Yarm School is a co-educational private day school in Yarm, North Yorkshire in the North East of England. The school accepts pupils aged 3–18 years old and has a Nursery Pre-Prep, Preparatory School, Senior School and Sixth Form. The school was founded in 1978 and is a member of the Headmasters' and Headmistresses' Conference.

Yarm School is in the market town of Yarm, on the edge of the Teesside conurbation. The Senior School and Sixth Form border the River Tees and are off Yarm High Street. The Preparatory School is located on the opposite side of The Spital, not far from the High Street.

== History ==
Founded in 1978 as an independent day school for boys. The School was opened under the headship of R. Neville Tate and was located on the site of Yarm Parish Church, as well as an additional three acres of land all on the Spital road.

These buildings had previously housed a Free Grammar School that had been providing education to disadvantaged boys since 1590. A new comprehensive, Conyers' School, which succeeded the ancient Grammar School decided to move site, which it did in 1977. The next year, Yarm School was founded on the site and remained there until September 1980, when it moved to The Friarage on the west bank of the River Tees. At the same time, the buildings on The Spital were used to create Yarm Preparatory School. The two schools was then educating boys from the age of 3 upwards.
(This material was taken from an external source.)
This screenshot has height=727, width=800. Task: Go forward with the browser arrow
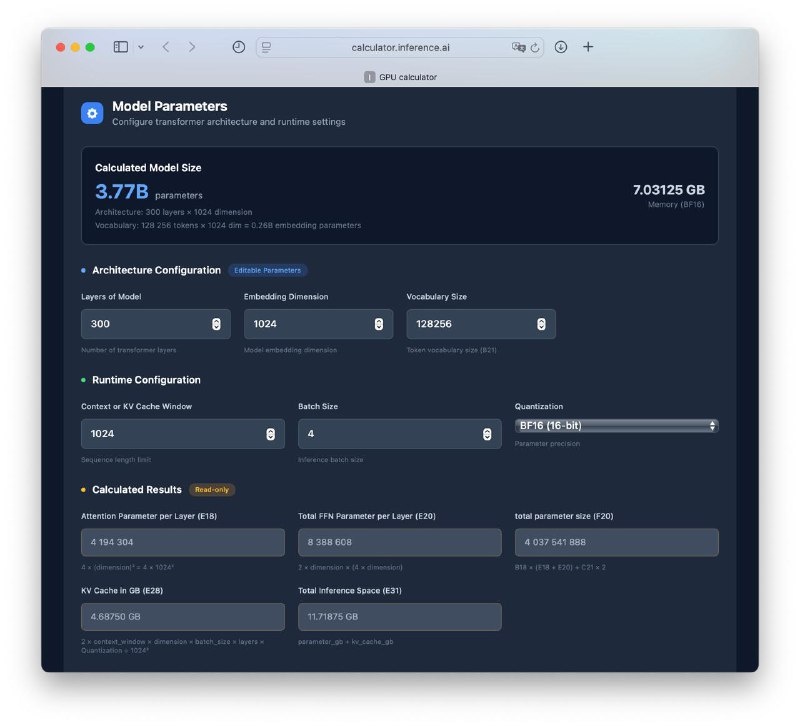pos(192,47)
In 2001, Yarm School became fully co-educational, and it was the first co-educational independent school in the North East. In 2006, the school expanded further with the acquisition of Raventhorpe Preparatory School which became the satellite feeder school called Yarm at Raventhorpe. However, in January 2013 it was announced that Yarm at Raventhorpe would be closed. This is because the school was no longer financially viable. All Yarm at Raventhorpe pupils were offered places at Yarm Preparatory School.

In 2009 a £20 million redevelopment plan won approval by Stockton Council – and with it, a potential boost to the Teesside economy.

The School underwent significant developments in the years to follow, including new classrooms, improved dining and kitchen facilities, sporting facilities like a boat house and fitness suite, and a 750-seat auditorium.

R. Neville Tate was Headmaster of Yarm School until 1999 when David Dunn was appointed. Dunn stepped down in 2019 and Dr Huw Williams took on the position.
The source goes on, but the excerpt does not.